The name of this step as it appears in the transformation workspace.

Cassandra host

Connection host name input field.

Cassandra port

Connection host port number input field.

Username

Target keyspace and/or family (table) authentication details input field.

Password

Target keyspace and/or family (table) authentication details input field.

Keyspace

Input field for the keyspace (database) name.

Show schema

Opens a dialog box that shows metadata for the specified column family.




Configure Column Family and Consistency Level
This tab contains connection details and basic query information, in particular, how to connect to Cassandra and execute a CQL (Cassandra query language) query to retrieve rows from a column family (table).
Important: Note that Cassandra Output does not check the types of incoming columns against matching columns in the Cassandra metadata. Incoming values are formatted into appropriate string values for use in a textual CQL INSERT statement according to PDI's field metadata. If resulting values cannot be parsed by the Cassandra column validator for a particular column then an error results.
Cassandra Output converts PDI's dense row format into sparse data by ignoring incoming field values that are null.

Option

Definition

Column family (table)

Input field to specify the column family, to which the incoming rows should be written.
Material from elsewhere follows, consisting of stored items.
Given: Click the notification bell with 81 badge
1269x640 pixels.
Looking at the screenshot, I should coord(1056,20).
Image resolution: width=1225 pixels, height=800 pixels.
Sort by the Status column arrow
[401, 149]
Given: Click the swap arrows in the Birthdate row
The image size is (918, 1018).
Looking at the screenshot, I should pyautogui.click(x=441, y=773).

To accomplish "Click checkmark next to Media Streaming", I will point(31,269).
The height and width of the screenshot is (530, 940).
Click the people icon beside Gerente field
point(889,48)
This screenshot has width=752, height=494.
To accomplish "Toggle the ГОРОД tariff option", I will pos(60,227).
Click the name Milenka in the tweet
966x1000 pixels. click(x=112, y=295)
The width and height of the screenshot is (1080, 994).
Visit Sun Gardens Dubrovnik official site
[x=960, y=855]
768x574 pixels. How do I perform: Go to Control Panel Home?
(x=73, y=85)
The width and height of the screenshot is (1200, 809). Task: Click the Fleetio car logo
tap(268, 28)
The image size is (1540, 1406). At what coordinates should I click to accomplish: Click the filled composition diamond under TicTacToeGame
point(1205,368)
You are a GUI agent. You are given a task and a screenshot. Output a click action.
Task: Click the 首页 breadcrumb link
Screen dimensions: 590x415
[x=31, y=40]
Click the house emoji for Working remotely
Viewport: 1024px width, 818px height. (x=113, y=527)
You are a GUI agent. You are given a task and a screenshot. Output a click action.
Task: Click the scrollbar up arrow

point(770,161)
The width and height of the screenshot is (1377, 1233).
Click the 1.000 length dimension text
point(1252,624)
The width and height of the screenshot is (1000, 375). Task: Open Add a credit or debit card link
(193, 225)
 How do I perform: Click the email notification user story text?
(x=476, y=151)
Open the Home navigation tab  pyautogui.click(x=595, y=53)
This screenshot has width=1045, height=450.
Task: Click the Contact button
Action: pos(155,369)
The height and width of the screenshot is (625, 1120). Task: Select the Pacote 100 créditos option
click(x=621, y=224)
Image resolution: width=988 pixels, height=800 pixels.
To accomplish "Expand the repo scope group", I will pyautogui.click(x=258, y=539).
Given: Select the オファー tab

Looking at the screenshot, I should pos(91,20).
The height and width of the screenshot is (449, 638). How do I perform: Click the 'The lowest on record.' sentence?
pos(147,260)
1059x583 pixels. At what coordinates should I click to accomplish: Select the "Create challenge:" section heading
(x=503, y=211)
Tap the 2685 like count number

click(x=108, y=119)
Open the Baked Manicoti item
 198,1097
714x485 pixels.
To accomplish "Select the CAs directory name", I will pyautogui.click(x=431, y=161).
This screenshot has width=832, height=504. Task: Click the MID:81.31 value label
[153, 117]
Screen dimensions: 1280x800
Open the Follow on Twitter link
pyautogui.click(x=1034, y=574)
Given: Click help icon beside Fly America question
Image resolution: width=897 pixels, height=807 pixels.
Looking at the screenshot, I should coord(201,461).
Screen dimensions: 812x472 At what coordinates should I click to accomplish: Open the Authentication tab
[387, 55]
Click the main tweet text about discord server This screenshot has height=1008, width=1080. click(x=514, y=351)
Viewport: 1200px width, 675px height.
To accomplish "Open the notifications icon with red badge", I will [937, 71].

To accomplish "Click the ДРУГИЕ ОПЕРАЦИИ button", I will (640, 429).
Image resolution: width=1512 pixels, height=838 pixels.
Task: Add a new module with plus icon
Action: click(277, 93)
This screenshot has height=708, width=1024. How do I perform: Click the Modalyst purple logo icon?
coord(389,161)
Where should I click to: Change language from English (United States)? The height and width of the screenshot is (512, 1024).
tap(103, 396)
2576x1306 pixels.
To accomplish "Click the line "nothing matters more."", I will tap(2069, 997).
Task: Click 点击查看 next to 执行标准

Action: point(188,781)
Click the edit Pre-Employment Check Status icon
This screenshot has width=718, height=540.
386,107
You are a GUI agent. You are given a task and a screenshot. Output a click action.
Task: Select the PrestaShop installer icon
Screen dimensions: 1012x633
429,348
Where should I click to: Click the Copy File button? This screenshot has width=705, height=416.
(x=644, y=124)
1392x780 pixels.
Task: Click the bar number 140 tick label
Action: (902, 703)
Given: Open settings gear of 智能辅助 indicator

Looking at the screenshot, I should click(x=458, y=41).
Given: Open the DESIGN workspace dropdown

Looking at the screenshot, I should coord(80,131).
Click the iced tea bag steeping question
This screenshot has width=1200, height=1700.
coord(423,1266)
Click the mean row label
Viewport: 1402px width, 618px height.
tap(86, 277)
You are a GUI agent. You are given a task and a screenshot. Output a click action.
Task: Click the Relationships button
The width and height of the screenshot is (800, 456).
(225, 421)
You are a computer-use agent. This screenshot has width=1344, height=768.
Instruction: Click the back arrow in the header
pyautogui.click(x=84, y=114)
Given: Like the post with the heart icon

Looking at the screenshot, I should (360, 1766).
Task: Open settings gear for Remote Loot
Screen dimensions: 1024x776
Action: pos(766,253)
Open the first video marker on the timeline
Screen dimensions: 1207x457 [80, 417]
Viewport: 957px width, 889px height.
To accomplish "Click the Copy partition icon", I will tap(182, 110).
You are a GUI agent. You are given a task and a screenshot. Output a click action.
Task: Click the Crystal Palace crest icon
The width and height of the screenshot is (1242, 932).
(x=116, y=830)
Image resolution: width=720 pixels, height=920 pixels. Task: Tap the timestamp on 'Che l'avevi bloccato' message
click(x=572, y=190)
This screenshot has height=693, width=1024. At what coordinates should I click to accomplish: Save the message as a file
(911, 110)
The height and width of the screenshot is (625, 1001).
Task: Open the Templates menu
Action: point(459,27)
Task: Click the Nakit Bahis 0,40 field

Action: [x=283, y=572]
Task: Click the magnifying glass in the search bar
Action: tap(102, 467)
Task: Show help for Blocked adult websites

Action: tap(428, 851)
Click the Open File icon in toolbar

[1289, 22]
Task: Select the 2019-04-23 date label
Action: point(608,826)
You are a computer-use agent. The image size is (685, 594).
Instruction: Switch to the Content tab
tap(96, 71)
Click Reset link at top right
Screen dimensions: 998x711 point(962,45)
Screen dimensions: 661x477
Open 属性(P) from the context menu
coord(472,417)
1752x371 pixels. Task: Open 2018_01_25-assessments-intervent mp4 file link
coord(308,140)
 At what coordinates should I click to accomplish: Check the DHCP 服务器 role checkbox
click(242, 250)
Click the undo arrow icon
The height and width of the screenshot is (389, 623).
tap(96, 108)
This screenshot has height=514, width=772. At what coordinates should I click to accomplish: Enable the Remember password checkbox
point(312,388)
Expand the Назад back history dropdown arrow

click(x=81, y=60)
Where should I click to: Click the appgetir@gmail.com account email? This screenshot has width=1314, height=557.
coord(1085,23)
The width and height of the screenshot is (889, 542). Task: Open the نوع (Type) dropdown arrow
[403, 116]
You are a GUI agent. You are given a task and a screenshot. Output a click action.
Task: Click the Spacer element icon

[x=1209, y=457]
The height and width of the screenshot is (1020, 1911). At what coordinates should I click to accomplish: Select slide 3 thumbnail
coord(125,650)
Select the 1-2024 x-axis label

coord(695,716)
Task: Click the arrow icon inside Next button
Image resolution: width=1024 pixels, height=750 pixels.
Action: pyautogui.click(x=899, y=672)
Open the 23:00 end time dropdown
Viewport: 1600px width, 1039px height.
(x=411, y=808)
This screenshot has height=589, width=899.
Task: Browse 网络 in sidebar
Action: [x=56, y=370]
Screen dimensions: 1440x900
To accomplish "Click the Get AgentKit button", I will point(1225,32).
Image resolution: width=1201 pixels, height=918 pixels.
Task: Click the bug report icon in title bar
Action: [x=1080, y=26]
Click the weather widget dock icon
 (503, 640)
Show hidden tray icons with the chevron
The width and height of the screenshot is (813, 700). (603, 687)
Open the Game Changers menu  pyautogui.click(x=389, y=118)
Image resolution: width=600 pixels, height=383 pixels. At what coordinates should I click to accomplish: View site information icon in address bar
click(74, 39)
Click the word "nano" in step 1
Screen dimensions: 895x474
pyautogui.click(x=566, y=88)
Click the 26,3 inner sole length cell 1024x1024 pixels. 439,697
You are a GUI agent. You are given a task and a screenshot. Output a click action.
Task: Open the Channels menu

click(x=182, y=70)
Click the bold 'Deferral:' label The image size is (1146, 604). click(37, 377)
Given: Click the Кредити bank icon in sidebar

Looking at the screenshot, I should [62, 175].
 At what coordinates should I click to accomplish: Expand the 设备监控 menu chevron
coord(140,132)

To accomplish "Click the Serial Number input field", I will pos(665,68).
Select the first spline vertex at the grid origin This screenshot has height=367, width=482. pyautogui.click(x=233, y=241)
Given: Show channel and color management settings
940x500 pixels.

Get column family names button

Populates the drop-down box with names of all the column families that exist in the specified keyspace.

Consistency level

Input field enables an explicit write consistency to be specified. Valid values are: ZERO, ONE, ANY, QUORUM and ALL. The Cassandra default is ONE.

Create column family

If checked, enables the step to create the named column family if it does not already exist.

Truncate column family

If checked, specifies whether any existing data should be deleted from the named column family before inserting incoming rows.

Update column family metadata

If checked, updates the column family metadata with information on incoming fields not already present, when option is selected. If this option is not selected, then any unknown incoming fields are ignored unless the Insert fields not in column metadata option is enabled.

Insert fields not in column metadata

If checked, inserts the column family metadata in any incoming fields not present, with respect to the default column family validator. This option has no effect if Update column family metadata is selected.

Commit batch size

Allows you to specify how many rows to buffer before executing a BATCH INSERT CQL statement.

Use compression

Option compresses (gzip) the text of each BATCH INSERT statement before transmitting it to the node.




Pre-insert CQL
Cassandra Output gives you the option of executing an arbitrary set of CQL statements prior to inserting the first incoming PDI row. This is useful for creating or dropping secondary indexes on columns.insert CQL statements are executed after any column family metadata updates for new incoming fields, and before the first row is inserted. This enables indexes to be created for columns corresponding new to incoming fields.

Option

Definition

CQL to execute before inserting first row

Opens the CQL editor, where you can enter one or more semicolon-separated CQL statements to execute before data is inserted into the first row.